### Provided records

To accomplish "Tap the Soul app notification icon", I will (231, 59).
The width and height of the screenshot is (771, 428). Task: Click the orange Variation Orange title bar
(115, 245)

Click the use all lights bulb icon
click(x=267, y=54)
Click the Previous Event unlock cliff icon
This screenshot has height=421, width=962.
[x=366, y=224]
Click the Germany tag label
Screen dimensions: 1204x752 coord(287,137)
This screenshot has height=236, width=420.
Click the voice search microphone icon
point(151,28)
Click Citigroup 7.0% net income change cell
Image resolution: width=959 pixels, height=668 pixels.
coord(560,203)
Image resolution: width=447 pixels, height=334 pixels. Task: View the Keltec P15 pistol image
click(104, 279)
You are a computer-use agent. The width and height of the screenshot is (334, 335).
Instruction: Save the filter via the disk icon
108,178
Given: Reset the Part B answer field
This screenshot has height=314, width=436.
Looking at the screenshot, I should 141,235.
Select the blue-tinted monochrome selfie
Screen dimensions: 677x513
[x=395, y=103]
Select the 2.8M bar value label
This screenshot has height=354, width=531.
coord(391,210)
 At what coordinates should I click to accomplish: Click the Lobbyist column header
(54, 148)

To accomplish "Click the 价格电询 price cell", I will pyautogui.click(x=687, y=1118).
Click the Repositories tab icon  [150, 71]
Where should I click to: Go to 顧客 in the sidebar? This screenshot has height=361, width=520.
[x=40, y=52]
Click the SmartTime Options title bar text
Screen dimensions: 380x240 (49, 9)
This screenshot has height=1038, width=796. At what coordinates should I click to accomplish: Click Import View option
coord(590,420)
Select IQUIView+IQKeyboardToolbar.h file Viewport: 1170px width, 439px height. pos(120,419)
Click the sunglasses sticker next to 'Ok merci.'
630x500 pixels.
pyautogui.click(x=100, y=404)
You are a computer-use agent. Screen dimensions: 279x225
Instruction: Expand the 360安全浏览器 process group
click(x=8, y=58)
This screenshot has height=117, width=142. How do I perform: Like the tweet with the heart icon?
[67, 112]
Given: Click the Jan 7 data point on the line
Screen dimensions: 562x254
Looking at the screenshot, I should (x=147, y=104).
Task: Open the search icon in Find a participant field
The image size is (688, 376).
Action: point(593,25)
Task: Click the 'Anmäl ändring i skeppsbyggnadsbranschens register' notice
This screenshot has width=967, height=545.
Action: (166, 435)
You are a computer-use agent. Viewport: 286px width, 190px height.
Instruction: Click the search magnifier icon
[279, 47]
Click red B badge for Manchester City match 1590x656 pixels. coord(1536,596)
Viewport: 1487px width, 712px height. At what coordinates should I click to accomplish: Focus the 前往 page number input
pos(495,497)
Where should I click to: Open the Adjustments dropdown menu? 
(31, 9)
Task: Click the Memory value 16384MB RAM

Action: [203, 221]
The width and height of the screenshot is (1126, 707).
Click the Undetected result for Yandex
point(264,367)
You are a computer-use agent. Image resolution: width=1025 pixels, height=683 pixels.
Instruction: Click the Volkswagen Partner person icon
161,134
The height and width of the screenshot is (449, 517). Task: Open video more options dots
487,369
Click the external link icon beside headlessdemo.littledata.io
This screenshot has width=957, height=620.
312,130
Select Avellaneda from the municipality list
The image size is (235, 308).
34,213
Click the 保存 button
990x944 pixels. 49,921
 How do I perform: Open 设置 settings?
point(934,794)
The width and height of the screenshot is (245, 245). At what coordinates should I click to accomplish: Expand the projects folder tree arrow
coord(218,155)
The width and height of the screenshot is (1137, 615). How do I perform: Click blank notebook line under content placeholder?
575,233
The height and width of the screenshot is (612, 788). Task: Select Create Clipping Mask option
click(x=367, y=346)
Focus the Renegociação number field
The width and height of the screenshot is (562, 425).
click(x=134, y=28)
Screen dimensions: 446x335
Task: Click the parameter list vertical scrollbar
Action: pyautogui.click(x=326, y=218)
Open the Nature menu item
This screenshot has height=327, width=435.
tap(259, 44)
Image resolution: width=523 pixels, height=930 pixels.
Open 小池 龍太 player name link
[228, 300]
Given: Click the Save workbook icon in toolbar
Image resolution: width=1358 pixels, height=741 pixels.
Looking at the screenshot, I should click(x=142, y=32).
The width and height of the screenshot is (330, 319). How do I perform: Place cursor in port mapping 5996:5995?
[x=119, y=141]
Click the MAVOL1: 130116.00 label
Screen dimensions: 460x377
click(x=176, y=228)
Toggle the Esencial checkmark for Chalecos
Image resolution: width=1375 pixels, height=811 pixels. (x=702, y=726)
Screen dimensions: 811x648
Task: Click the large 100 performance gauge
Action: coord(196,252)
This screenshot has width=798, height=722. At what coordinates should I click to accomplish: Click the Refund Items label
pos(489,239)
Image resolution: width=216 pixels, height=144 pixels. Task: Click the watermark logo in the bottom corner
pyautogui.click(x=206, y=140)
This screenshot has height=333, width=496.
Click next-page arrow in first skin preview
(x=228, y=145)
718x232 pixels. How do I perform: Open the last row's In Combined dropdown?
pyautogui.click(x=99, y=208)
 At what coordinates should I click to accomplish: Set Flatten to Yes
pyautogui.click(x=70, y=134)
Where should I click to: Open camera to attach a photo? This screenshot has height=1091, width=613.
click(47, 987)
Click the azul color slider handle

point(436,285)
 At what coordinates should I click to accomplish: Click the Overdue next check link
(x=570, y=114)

### Exercise aim
Pick every line of the data that includes the string "will".

### Result
To accomplish "Tap the Soul app notification icon", I will (231, 59).
To accomplish "Click the 价格电询 price cell", I will pyautogui.click(x=687, y=1118).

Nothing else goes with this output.